I bought this lot of GILD on August 16, 2016 at $79.59.   I immediately sold an $85 10/21/2016 for $1.10.  Again during the waiting period, I received the dividend but the stock price was gradually sliding to around $75.   That call expired and January 30, 2017, I sold another $85 call.  This one had an expiration date of 4/21/2017 and I received a premium of $.90.   The table below has all information.

Since I sold the April call, the stock price has eroded.  It closed at $65.93 on Friday.  I don't like having an investment with a 17% loss and this illustrates the perils of using covered calls.  It I may be too late to sell.  Covered calls barely help soothe the pain.

Covered calls are a two edged sword even when employed on dividend stocks.  When I look at all 9 calls I had working, 2 were assigned and 7 expired.  GILD is really the only stinker. 

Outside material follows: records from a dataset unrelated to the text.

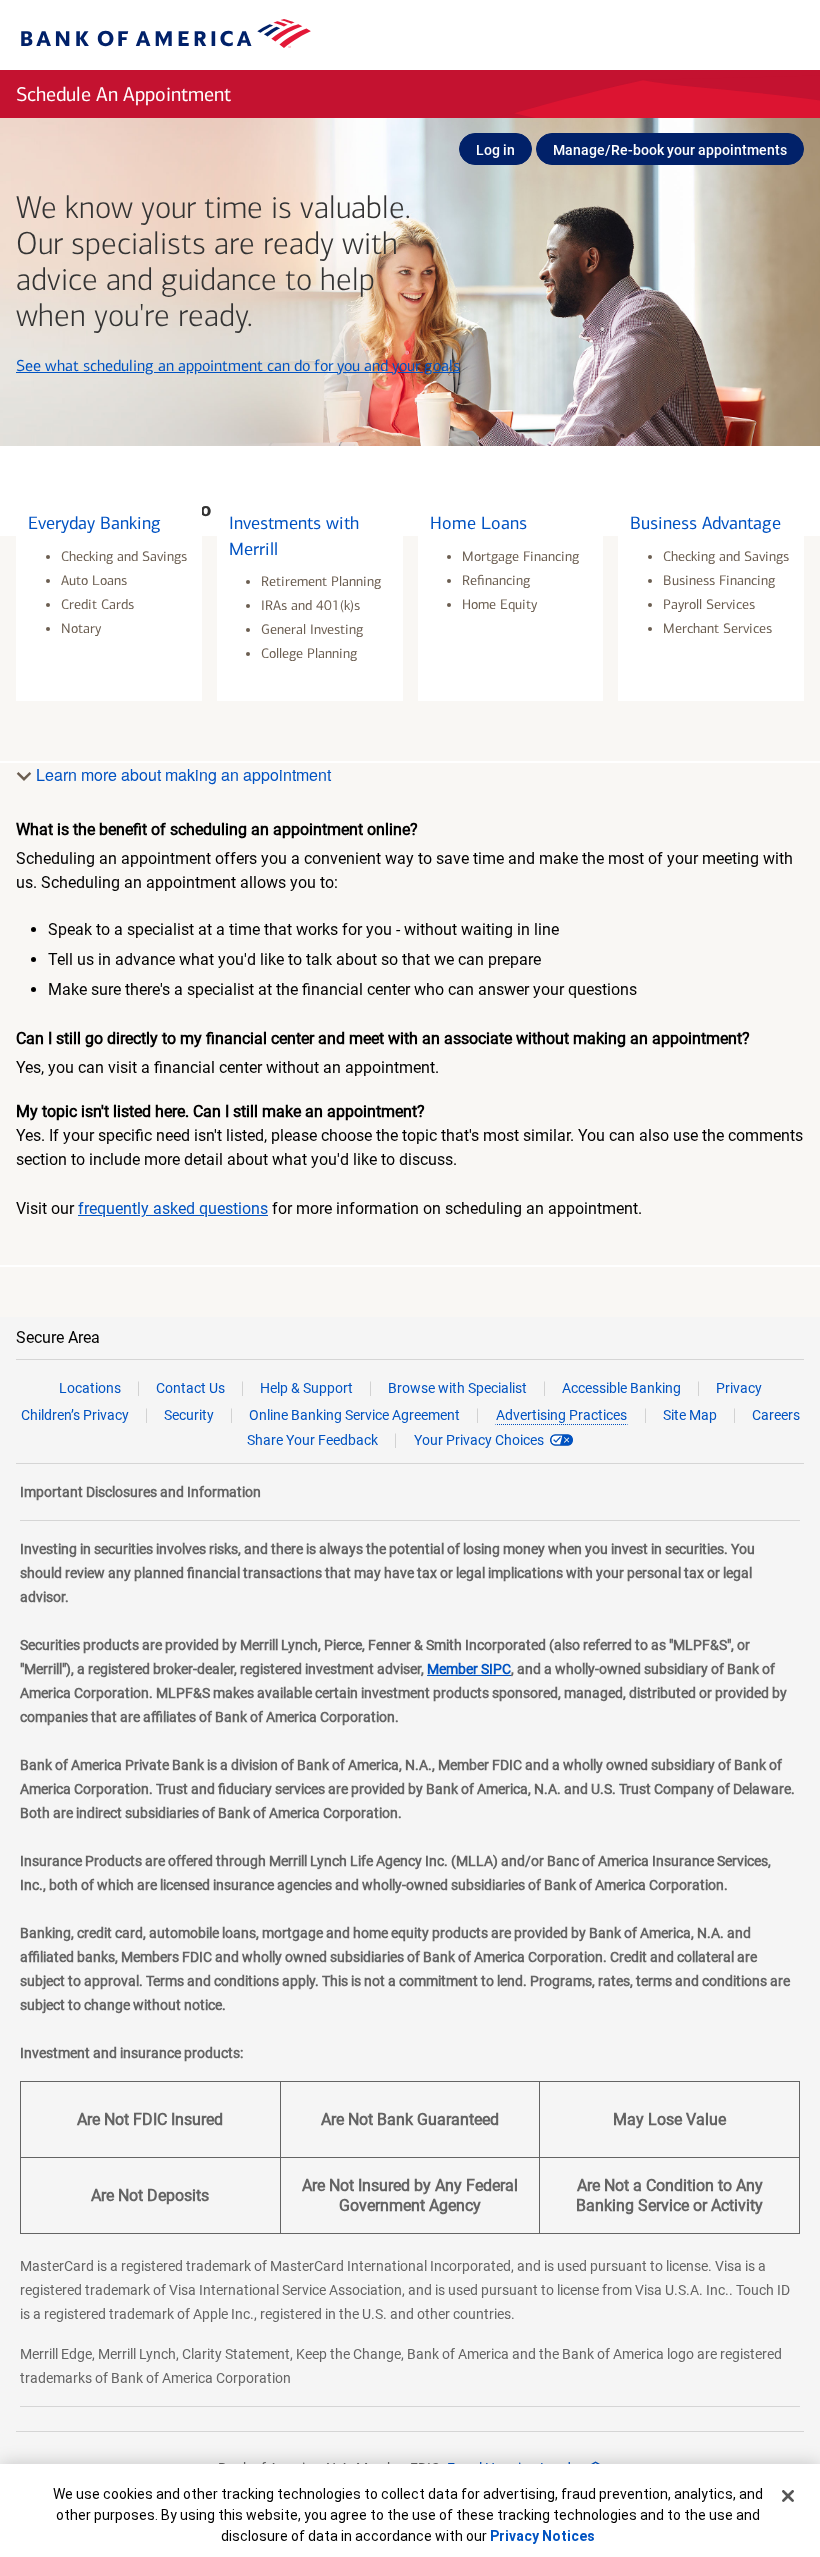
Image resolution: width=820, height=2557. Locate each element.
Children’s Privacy (75, 1415)
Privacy (739, 1388)
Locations (90, 1388)
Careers (776, 1415)
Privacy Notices (542, 2536)
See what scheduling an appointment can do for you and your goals (238, 365)
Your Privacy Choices (479, 1440)
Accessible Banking (621, 1388)
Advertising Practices (561, 1415)
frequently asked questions (173, 1208)
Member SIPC (469, 1669)
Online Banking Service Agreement (354, 1415)
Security (189, 1415)
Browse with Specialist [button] (457, 1388)
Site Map (690, 1415)
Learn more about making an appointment (181, 774)
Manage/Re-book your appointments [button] (670, 150)
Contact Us (190, 1388)
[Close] (788, 2496)
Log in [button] (495, 150)
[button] (109, 598)
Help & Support (306, 1388)
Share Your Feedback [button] (312, 1440)
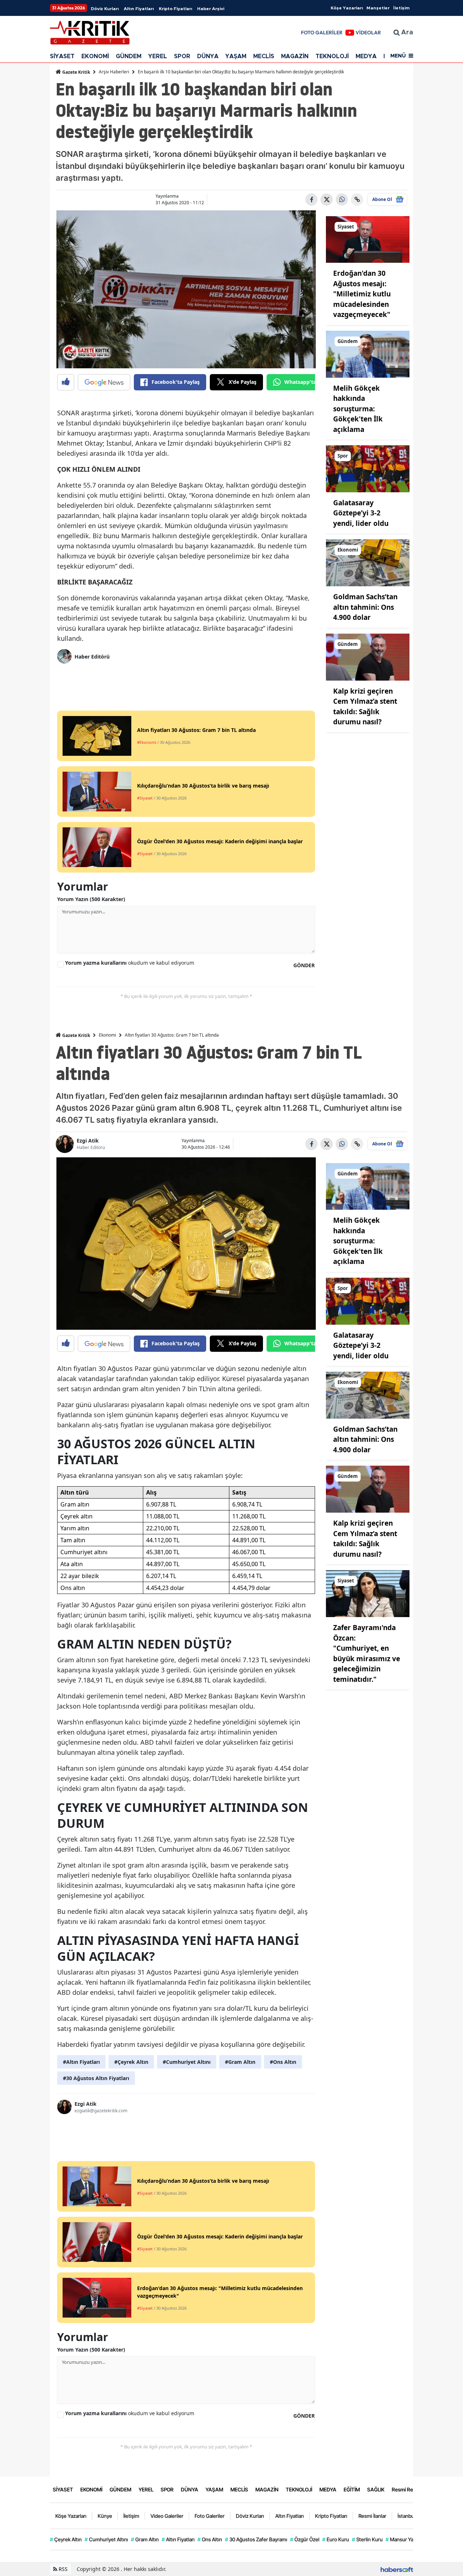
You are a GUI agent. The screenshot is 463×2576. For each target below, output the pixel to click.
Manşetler (378, 8)
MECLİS (263, 56)
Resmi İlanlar (372, 2516)
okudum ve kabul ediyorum (129, 962)
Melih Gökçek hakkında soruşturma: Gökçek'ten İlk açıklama (358, 408)
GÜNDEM (128, 56)
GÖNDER (304, 965)
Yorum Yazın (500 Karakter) (91, 899)
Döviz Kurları (105, 9)
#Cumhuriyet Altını (187, 2061)
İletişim (401, 8)
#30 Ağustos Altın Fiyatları (96, 2078)
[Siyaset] (367, 239)
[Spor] (367, 468)
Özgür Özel (304, 2539)
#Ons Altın (283, 2061)
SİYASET (62, 56)
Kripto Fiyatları (175, 9)
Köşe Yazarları (347, 8)
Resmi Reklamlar (411, 2489)
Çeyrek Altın (66, 2539)
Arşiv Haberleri (114, 72)
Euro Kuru (335, 2539)
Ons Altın (209, 2539)
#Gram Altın (240, 2061)
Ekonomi (107, 1035)
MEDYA (366, 56)
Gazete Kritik (75, 72)
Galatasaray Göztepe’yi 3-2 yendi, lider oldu (360, 513)
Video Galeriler (166, 2516)
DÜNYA (207, 56)
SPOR (182, 56)
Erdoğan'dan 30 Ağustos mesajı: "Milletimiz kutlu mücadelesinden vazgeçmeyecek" (362, 294)
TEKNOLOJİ (332, 56)
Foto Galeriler (210, 2516)
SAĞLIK (376, 2489)
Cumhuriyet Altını (106, 2539)
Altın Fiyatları (139, 9)
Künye (105, 2516)
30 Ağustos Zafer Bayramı (256, 2539)
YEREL (157, 56)
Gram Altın (145, 2539)
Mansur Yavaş (403, 2539)
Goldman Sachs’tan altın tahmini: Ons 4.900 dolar (365, 607)
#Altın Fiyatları (81, 2061)
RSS (62, 2569)
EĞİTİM (352, 2489)
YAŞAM (235, 56)
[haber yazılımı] (397, 2569)
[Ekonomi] (367, 562)
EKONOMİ (95, 56)
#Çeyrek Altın (131, 2061)
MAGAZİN (295, 56)
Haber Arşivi (210, 9)
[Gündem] (367, 353)
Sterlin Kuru (367, 2539)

Qualcomm, QCOM, and National Health Investors, NHI,  like KSS are weak.  Eaton, ETN, and International Paper, IP, are winners like MSFT.

I will still use covered calls on dividend stocks as it has been a winner but you should be aware of the risks and I hope this post helps you.

M* MoneyMadam

Disclosure: Long MSFT, LLY, KSS, GILD, QCOM with calls.  Long ETN, IP, and NHI.